Not going to happen anyway. No better way to commit political suicide for a German politician. So unrealistic to say the least.

The problem is that you cannot manufacture relatively simple stuff for the worldmarket at a pricelevel that is double of that of some of your main competitors.

Anyway the EU is at the end of the day a group of seperate countries that each trade on the worldmarket. Bringing the Euro somewhat down will not solve the problem in the South. They are clearly simply looking fior an easy scapegoat.
Japan shows that import dependent but not export pricing power countries (like basically the whole South) leads short term to bigger trade gaps. Energy has to be imported whatever happens and the holes are plugged with imports lateron.
This is not a really good looking worldmarket for export growth (worldgrowth is very low at the moment). It is so much easier to frow yourself in a growing market.
And a few others as well. It is not simply 1 Euro less German surplus equals 1 Euro more in the South. Considerably more complicated.

Mark A. Sadowski said...

"Furthermore, if Germany did start reflating quickly, with wages and prices going up, significant problems could be created for the ECB and its middle of the road, one-size-fits-all monetary policy. It would find it even harder to marry its single policy for a fast growing Germany and other countries."

On the contrary, more expansionary monetary policy would be a relatively painless way to bring the competitiveness of Germany and the Euro Area periphery into alignment. German workers would get higher wages and unenployed Spanish workers would get jobs. Krugman explained very clearly how this would work:

http://krugman.blogs.nytimes.com/2012/07/29/internal-devaluation-inflation-and-the-euro-wonkish/

It's a win-win solution unless you like the idea of keeping German wages low and Spanish workers unemployed.

Anonymous said...

"Previously in the midst of decline in output, nations could easily avoid necessary structural reforms by just devaluing their national currency."

A Rehnplicant phrase for sure and devoid of any intellectual rigour.

Everytime I read or hear a European savant mention structural reforms it's all about dismantling the welfare state or vague excuses to address the lack of a true economic and fiscal union.
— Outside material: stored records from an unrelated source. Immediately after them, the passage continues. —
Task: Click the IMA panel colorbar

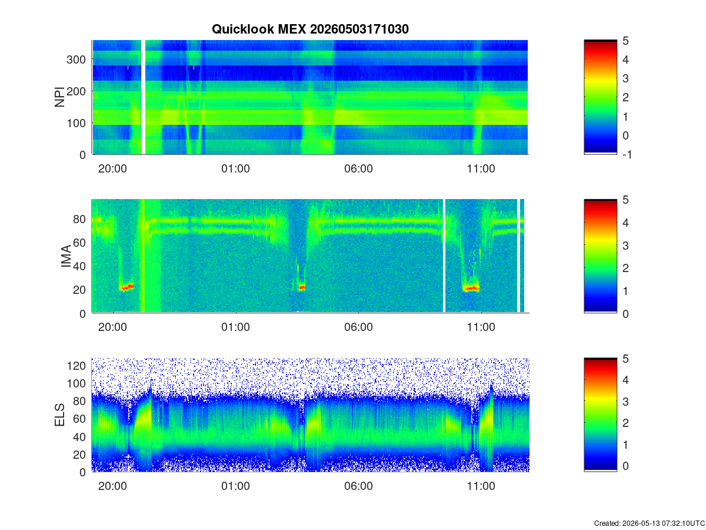Action: pyautogui.click(x=600, y=256)
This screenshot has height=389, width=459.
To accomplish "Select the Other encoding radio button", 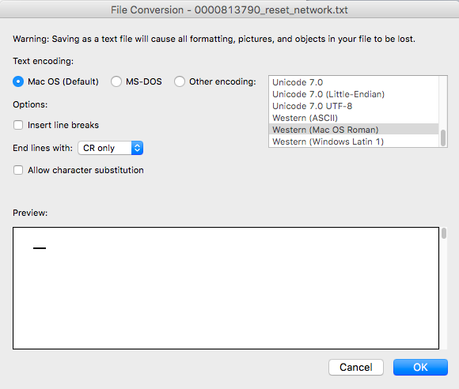I will (x=180, y=81).
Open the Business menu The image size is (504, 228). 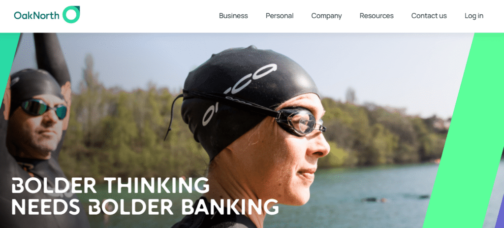tap(233, 16)
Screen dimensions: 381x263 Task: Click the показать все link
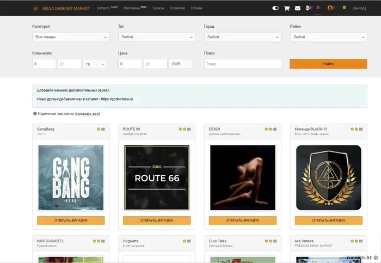click(88, 114)
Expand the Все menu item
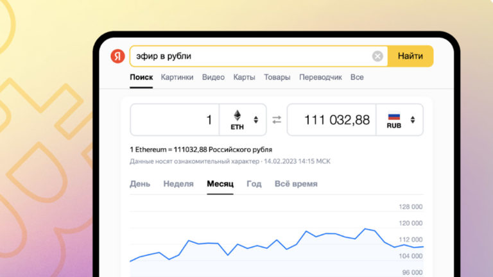Viewport: 493px width, 277px height. [357, 77]
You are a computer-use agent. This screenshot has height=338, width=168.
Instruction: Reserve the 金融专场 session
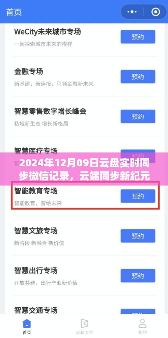coord(138,77)
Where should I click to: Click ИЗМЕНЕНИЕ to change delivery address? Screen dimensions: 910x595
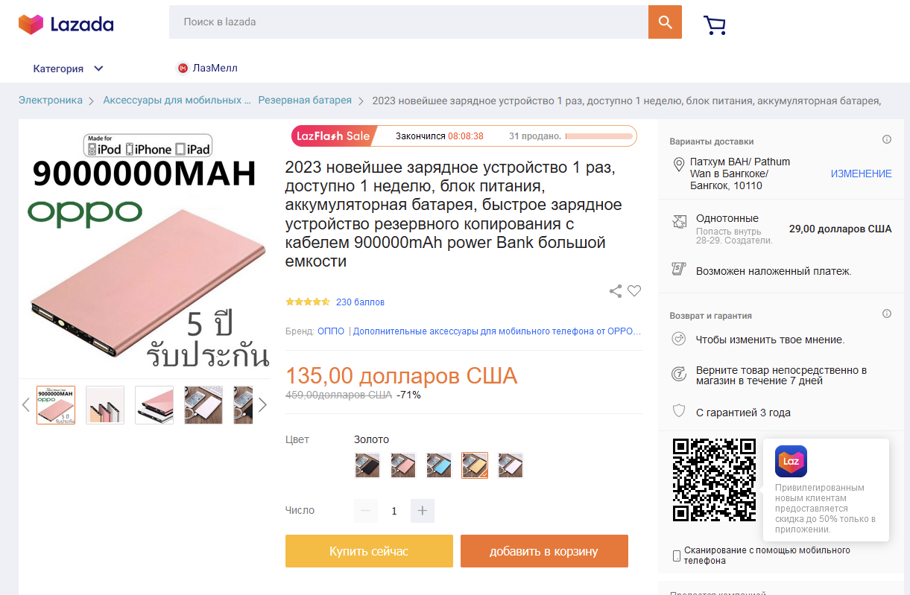coord(862,174)
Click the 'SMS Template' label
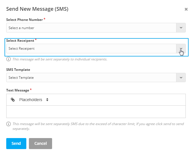190x155 pixels. (18, 70)
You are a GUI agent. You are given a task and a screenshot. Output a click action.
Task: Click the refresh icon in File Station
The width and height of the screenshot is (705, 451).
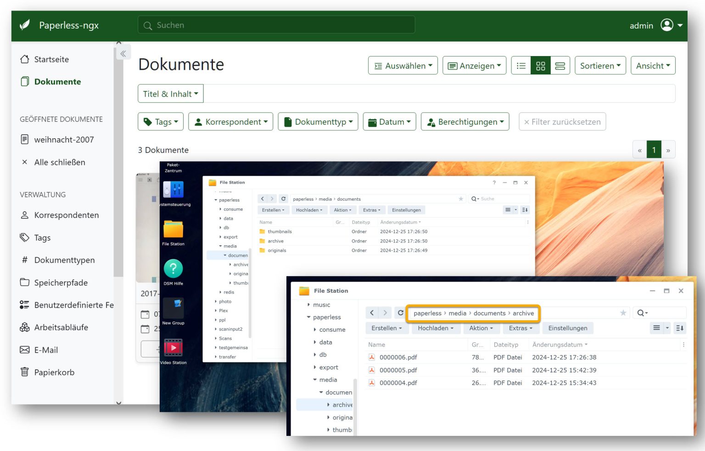(x=400, y=312)
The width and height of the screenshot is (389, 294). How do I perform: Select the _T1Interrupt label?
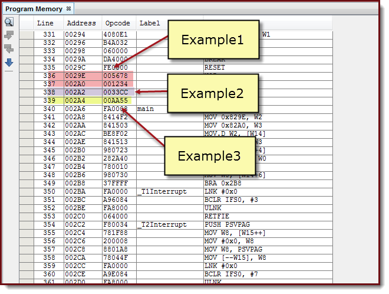[x=161, y=191]
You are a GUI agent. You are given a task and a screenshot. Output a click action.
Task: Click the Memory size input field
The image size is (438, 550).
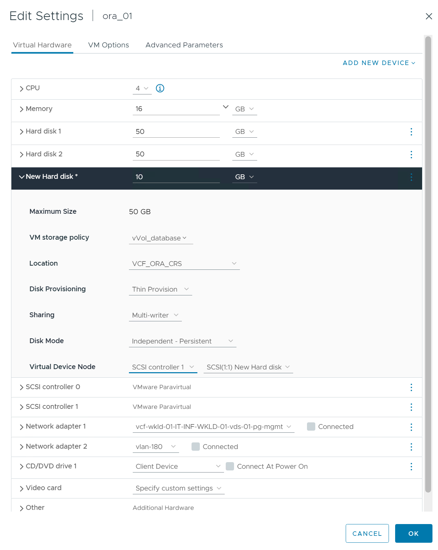pos(176,109)
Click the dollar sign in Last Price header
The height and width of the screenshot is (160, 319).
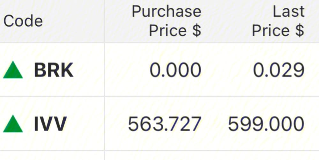[x=300, y=31]
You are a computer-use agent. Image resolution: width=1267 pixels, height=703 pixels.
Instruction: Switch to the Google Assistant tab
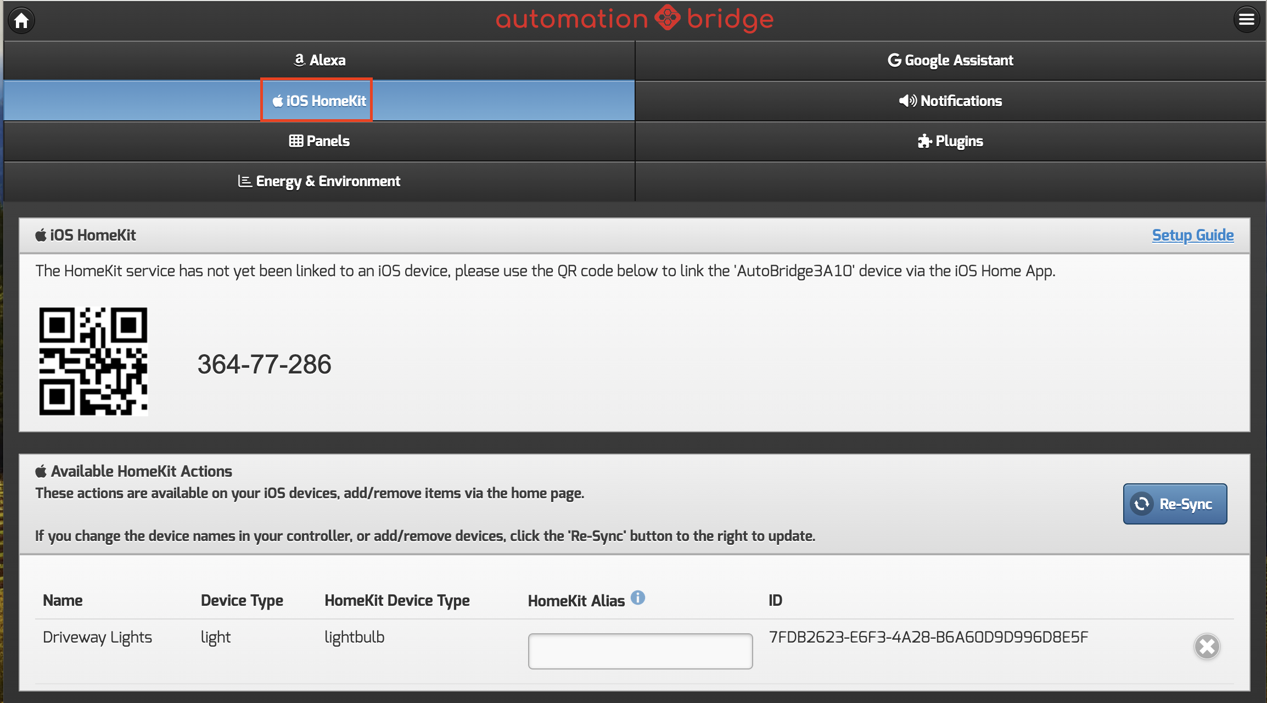pos(950,60)
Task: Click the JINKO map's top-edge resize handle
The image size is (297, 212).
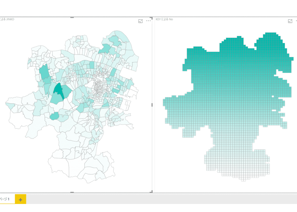Action: click(72, 17)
Or even worse, since some of the countries who are targeted for "structural reforms" they have already done so and the situation stays the same.
Sounds we have a cauldron for long term EC dismantle.

JL

Rik said...

@Sadowski
You simply miss the point that competitiveness is a worldwide game and the policies suggested are purely intra EZ.
In other words like what we see now extra spending power in Germany will mainly be used for buying stuff from others than the Greeces and Italies of this world.

Rollo said...

What a silly expression, @one size fits all'. What is meant is 'one size fits none'.